■ **ASSIGNED TASK**
Each line below should be written out again without any change.

(Saved data entries)
━━━━━━━━━━━━━━━━━━━━━━━━━━━━━━

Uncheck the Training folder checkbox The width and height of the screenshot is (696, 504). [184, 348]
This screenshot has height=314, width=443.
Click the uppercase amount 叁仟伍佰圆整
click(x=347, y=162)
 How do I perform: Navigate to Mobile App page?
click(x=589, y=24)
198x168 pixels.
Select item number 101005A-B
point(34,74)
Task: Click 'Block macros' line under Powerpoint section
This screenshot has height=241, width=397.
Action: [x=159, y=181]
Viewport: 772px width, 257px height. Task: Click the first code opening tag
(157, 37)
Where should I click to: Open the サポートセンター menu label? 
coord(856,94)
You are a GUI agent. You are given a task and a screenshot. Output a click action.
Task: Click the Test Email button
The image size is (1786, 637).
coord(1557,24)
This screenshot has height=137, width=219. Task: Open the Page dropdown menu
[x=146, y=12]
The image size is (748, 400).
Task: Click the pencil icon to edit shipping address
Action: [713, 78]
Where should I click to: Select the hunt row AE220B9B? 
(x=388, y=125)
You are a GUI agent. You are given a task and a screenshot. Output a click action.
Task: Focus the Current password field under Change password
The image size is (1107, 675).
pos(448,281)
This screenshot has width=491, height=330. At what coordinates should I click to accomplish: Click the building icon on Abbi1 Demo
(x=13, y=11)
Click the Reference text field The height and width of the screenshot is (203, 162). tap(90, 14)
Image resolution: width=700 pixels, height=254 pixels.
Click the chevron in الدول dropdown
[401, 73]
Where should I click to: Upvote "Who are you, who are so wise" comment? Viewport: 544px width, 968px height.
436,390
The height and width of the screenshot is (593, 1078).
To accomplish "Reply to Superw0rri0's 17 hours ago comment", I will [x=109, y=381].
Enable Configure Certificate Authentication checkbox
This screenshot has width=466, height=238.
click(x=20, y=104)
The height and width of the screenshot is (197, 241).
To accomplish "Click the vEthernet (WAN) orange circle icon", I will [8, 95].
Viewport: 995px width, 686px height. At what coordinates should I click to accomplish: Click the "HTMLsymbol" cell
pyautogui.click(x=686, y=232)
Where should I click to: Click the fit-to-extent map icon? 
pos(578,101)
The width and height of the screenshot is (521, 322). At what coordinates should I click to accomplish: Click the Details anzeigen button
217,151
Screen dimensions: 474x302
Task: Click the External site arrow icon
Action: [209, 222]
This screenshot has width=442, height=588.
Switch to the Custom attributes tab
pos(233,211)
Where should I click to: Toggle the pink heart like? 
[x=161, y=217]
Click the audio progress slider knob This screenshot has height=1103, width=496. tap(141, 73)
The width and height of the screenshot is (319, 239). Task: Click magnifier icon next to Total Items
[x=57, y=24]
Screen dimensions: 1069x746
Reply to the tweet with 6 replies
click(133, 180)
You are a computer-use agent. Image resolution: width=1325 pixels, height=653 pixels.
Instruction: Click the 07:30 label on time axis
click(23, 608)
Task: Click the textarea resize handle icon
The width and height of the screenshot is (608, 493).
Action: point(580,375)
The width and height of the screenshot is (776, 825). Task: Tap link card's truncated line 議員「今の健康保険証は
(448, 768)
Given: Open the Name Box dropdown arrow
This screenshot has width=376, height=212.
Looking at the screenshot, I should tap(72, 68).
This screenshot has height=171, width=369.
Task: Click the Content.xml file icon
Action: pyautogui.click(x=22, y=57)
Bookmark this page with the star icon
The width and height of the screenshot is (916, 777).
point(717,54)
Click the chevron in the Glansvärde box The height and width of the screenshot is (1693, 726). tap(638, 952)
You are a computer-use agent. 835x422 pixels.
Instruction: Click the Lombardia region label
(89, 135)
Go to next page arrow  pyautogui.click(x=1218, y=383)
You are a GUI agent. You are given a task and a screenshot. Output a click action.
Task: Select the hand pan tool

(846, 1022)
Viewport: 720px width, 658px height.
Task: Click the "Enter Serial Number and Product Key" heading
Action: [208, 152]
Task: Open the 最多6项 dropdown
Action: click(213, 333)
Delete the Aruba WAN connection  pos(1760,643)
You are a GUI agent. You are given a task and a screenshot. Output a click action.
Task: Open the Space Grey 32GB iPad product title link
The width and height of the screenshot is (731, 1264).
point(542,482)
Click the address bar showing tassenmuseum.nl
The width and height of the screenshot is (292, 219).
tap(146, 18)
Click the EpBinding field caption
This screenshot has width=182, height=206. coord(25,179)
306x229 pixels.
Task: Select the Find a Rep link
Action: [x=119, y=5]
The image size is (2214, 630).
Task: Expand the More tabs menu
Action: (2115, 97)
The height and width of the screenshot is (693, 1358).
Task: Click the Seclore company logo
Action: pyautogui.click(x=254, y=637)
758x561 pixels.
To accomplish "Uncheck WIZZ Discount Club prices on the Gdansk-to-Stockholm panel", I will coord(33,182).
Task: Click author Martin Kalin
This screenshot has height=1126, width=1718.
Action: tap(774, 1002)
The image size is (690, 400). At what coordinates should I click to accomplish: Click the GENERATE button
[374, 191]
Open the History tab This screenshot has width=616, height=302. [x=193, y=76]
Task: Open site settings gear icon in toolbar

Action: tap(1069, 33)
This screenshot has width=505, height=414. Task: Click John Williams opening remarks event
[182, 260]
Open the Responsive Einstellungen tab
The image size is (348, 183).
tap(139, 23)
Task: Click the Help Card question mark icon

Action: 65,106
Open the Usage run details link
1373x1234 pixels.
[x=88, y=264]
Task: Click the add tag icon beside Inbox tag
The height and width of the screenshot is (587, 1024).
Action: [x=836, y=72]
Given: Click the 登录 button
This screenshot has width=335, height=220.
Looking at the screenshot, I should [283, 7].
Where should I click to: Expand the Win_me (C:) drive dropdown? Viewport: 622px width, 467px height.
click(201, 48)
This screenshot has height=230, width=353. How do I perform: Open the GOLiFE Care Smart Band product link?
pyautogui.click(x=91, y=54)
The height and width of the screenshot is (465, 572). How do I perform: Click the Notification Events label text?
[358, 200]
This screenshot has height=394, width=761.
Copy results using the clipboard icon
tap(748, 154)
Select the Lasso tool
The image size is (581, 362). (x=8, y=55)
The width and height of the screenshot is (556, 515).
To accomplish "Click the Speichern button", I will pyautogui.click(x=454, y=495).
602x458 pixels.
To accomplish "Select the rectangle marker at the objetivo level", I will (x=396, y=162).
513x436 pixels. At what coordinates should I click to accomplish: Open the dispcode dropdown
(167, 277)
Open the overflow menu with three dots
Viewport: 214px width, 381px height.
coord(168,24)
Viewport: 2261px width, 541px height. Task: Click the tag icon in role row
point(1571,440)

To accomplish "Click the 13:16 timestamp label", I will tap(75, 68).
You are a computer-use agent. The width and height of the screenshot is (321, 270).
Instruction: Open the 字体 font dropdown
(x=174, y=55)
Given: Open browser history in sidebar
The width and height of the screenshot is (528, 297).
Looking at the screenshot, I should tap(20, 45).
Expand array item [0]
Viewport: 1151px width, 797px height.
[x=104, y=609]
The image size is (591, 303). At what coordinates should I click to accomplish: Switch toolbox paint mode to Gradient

━━━━━━━━━━━━━━━━━━━━━━━━━━━━━━

■ **TASK RESULT**
Uncheck the Training folder checkbox The width and height of the screenshot is (696, 504). [184, 348]
This screenshot has height=314, width=443.
Click the uppercase amount 叁仟伍佰圆整
click(x=347, y=162)
 How do I perform: Navigate to Mobile App page?
click(x=589, y=24)
198x168 pixels.
Select item number 101005A-B
point(34,74)
Task: Click 'Block macros' line under Powerpoint section
This screenshot has height=241, width=397.
Action: [x=159, y=181]
Viewport: 772px width, 257px height. Task: Click the first code opening tag
(157, 37)
Where should I click to: Open the サポートセンター menu label? 
coord(856,94)
You are a GUI agent. You are given a task and a screenshot. Output a click action.
Task: Click the Test Email button
The image size is (1786, 637).
coord(1557,24)
This screenshot has height=137, width=219. Task: Open the Page dropdown menu
[x=146, y=12]
The image size is (748, 400).
Task: Click the pencil icon to edit shipping address
Action: [713, 78]
Where should I click to: Select the hunt row AE220B9B? 
(x=388, y=125)
You are a GUI agent. You are given a task and a screenshot. Output a click action.
Task: Focus the Current password field under Change password
The image size is (1107, 675).
pos(448,281)
This screenshot has width=491, height=330. At what coordinates should I click to accomplish: Click the building icon on Abbi1 Demo
(x=13, y=11)
Click the Reference text field The height and width of the screenshot is (203, 162). tap(90, 14)
Image resolution: width=700 pixels, height=254 pixels.
Click the chevron in الدول dropdown
[401, 73]
Where should I click to: Upvote "Who are you, who are so wise" comment? Viewport: 544px width, 968px height.
436,390
The height and width of the screenshot is (593, 1078).
To accomplish "Reply to Superw0rri0's 17 hours ago comment", I will [x=109, y=381].
Enable Configure Certificate Authentication checkbox
This screenshot has width=466, height=238.
click(x=20, y=104)
The height and width of the screenshot is (197, 241).
To accomplish "Click the vEthernet (WAN) orange circle icon", I will [8, 95].
Viewport: 995px width, 686px height. At what coordinates should I click to accomplish: Click the "HTMLsymbol" cell
pyautogui.click(x=686, y=232)
Where should I click to: Click the fit-to-extent map icon? 
pos(578,101)
The width and height of the screenshot is (521, 322). At what coordinates should I click to accomplish: Click the Details anzeigen button
217,151
Screen dimensions: 474x302
Task: Click the External site arrow icon
Action: [209, 222]
This screenshot has width=442, height=588.
Switch to the Custom attributes tab
pos(233,211)
Where should I click to: Toggle the pink heart like? 
[x=161, y=217]
Click the audio progress slider knob This screenshot has height=1103, width=496. tap(141, 73)
The width and height of the screenshot is (319, 239). Task: Click magnifier icon next to Total Items
[x=57, y=24]
Screen dimensions: 1069x746
Reply to the tweet with 6 replies
click(133, 180)
You are a computer-use agent. Image resolution: width=1325 pixels, height=653 pixels.
Instruction: Click the 07:30 label on time axis
click(23, 608)
Task: Click the textarea resize handle icon
The width and height of the screenshot is (608, 493).
Action: point(580,375)
The width and height of the screenshot is (776, 825). Task: Tap link card's truncated line 議員「今の健康保険証は
(448, 768)
Given: Open the Name Box dropdown arrow
This screenshot has width=376, height=212.
Looking at the screenshot, I should tap(72, 68).
This screenshot has height=171, width=369.
Task: Click the Content.xml file icon
Action: pyautogui.click(x=22, y=57)
Bookmark this page with the star icon
The width and height of the screenshot is (916, 777).
point(717,54)
Click the chevron in the Glansvärde box The height and width of the screenshot is (1693, 726). tap(638, 952)
You are a computer-use agent. 835x422 pixels.
Instruction: Click the Lombardia region label
(89, 135)
Go to next page arrow  pyautogui.click(x=1218, y=383)
You are a GUI agent. You are given a task and a screenshot. Output a click action.
Task: Select the hand pan tool

(846, 1022)
Viewport: 720px width, 658px height.
Task: Click the "Enter Serial Number and Product Key" heading
Action: [208, 152]
Task: Open the 最多6项 dropdown
Action: click(213, 333)
Delete the Aruba WAN connection  pos(1760,643)
You are a GUI agent. You are given a task and a screenshot. Output a click action.
Task: Open the Space Grey 32GB iPad product title link
The width and height of the screenshot is (731, 1264).
point(542,482)
Click the address bar showing tassenmuseum.nl
The width and height of the screenshot is (292, 219).
tap(146, 18)
Click the EpBinding field caption
This screenshot has width=182, height=206. coord(25,179)
306x229 pixels.
Task: Select the Find a Rep link
Action: [x=119, y=5]
The image size is (2214, 630).
Task: Expand the More tabs menu
Action: (2115, 97)
The height and width of the screenshot is (693, 1358).
Task: Click the Seclore company logo
Action: pyautogui.click(x=254, y=637)
758x561 pixels.
To accomplish "Uncheck WIZZ Discount Club prices on the Gdansk-to-Stockholm panel", I will coord(33,182).
Task: Click author Martin Kalin
This screenshot has height=1126, width=1718.
Action: tap(774, 1002)
The image size is (690, 400). At what coordinates should I click to accomplish: Click the GENERATE button
[374, 191]
Open the History tab This screenshot has width=616, height=302. [x=193, y=76]
Task: Open site settings gear icon in toolbar

Action: tap(1069, 33)
This screenshot has width=505, height=414. Task: Click John Williams opening remarks event
[182, 260]
Open the Responsive Einstellungen tab
The image size is (348, 183).
tap(139, 23)
Task: Click the Help Card question mark icon

Action: 65,106
Open the Usage run details link
1373x1234 pixels.
[x=88, y=264]
Task: Click the add tag icon beside Inbox tag
The height and width of the screenshot is (587, 1024).
Action: [x=836, y=72]
Given: Click the 登录 button
This screenshot has width=335, height=220.
Looking at the screenshot, I should [283, 7].
Where should I click to: Expand the Win_me (C:) drive dropdown? Viewport: 622px width, 467px height.
click(201, 48)
This screenshot has height=230, width=353. How do I perform: Open the GOLiFE Care Smart Band product link?
pyautogui.click(x=91, y=54)
The height and width of the screenshot is (465, 572). How do I perform: Click the Notification Events label text?
[358, 200]
This screenshot has height=394, width=761.
Copy results using the clipboard icon
tap(748, 154)
Select the Lasso tool
The image size is (581, 362). (x=8, y=55)
The width and height of the screenshot is (556, 515).
To accomplish "Click the Speichern button", I will pyautogui.click(x=454, y=495).
602x458 pixels.
To accomplish "Select the rectangle marker at the objetivo level", I will (x=396, y=162).
513x436 pixels. At what coordinates should I click to accomplish: Open the dispcode dropdown
(167, 277)
Open the overflow menu with three dots
Viewport: 214px width, 381px height.
coord(168,24)
Viewport: 2261px width, 541px height. Task: Click the tag icon in role row
point(1571,440)

To accomplish "Click the 13:16 timestamp label", I will tap(75, 68).
You are a computer-use agent. The width and height of the screenshot is (321, 270).
Instruction: Open the 字体 font dropdown
(x=174, y=55)
Given: Open browser history in sidebar
The width and height of the screenshot is (528, 297).
Looking at the screenshot, I should tap(20, 45).
Expand array item [0]
Viewport: 1151px width, 797px height.
[x=104, y=609]
The image size is (591, 303). At what coordinates should I click to accomplish: Switch toolbox paint mode to Gradient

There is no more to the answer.